Clickable photoaffinity ligands for the human serotonin transporter based on the selective serotonin reuptake inhibitor (S)-citalopram

Abstract To date, the development of photoaffinity ligands targeting the human serotonin transporter (hSERT), a key protein involved in disease states such as depression and anxiety, have been radioisotope-based (i.e., 3 H or 125 I). This letter instead highlights three derivatives of the selective serotonin reuptake inhibitor (SSRI) ( S )-citalopram that were rationally designed and synthesized to contain a photoreactive benzophenone or an aryl azide for protein target capture via photoaffinity labeling and a terminal alkyne or an aliphatic azide for click chemistry-based proteomics.
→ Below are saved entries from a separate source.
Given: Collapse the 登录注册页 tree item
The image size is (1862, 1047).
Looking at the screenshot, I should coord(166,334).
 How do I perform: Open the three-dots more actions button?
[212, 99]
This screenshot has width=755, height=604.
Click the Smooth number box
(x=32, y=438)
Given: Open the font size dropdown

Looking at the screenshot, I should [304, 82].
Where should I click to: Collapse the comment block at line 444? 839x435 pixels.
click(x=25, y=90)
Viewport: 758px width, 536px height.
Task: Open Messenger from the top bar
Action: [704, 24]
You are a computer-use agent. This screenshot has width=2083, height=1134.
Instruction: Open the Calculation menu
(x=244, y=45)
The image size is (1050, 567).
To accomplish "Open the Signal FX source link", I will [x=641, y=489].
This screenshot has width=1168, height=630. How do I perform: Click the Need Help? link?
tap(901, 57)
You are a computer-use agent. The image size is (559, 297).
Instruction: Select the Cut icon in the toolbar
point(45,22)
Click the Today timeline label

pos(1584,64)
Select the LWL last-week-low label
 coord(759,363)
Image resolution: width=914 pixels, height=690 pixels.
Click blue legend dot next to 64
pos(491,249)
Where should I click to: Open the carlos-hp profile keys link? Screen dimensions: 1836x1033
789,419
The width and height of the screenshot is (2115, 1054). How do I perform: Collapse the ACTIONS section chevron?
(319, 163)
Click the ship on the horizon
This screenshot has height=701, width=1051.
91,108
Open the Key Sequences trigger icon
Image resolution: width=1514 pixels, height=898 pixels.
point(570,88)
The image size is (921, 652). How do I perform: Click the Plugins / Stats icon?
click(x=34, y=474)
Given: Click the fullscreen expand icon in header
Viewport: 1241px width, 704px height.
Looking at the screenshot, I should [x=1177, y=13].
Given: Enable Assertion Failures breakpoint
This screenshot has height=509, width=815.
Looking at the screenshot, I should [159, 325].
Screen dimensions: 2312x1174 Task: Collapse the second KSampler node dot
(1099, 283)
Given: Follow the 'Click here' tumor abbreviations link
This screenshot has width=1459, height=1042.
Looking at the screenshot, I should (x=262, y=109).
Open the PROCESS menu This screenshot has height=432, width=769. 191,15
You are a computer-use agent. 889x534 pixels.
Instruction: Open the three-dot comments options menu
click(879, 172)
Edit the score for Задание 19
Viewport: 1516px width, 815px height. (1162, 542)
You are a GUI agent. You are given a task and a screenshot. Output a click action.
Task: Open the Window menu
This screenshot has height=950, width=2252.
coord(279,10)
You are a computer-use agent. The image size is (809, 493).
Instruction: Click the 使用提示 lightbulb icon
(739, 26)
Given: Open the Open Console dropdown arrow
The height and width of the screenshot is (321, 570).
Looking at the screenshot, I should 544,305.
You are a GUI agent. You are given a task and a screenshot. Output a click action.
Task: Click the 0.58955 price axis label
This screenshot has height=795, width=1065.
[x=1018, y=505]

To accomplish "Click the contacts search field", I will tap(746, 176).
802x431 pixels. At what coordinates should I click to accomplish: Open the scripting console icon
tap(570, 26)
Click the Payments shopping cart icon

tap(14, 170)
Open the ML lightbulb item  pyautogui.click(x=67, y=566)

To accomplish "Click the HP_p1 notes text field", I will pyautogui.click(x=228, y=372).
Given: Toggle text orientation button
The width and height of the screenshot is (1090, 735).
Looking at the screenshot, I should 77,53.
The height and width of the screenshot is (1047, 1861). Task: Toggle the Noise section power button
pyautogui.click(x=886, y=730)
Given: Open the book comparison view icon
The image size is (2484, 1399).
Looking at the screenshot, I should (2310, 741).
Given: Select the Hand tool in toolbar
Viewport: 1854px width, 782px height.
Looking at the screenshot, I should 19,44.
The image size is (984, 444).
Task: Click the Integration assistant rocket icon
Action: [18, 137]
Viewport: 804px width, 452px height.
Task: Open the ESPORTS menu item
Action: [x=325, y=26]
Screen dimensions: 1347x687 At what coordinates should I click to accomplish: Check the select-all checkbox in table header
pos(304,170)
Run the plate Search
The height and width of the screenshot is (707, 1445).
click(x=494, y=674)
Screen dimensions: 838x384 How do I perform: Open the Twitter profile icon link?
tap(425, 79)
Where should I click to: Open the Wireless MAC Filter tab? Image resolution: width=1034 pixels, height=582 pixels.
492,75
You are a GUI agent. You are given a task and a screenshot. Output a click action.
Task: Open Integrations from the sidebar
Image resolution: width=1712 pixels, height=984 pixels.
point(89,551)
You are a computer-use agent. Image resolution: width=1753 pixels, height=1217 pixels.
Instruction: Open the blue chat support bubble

Specifically, clickable benzophenone-based ( S )-citalopram photoprobe 6 (hSERT K i  = 0.16 nM) displayed 11-fold higher binding affinity at hSERT when compared to ( S )-citalopram (hSERT K i  = 1.77 nM), and was subsequently shown to successfully undergo tandem photoaffinity labeling-biorthogonal conjugation using purified hSERT. Given clickable photoprobes can be used for various applications depending on which reporter is attached by click chemistry subsequent to photoaffinity labeling, photoprobe 6 is expected to find value in structure-function studies and other research applications involving hSERT (e.g., imaging).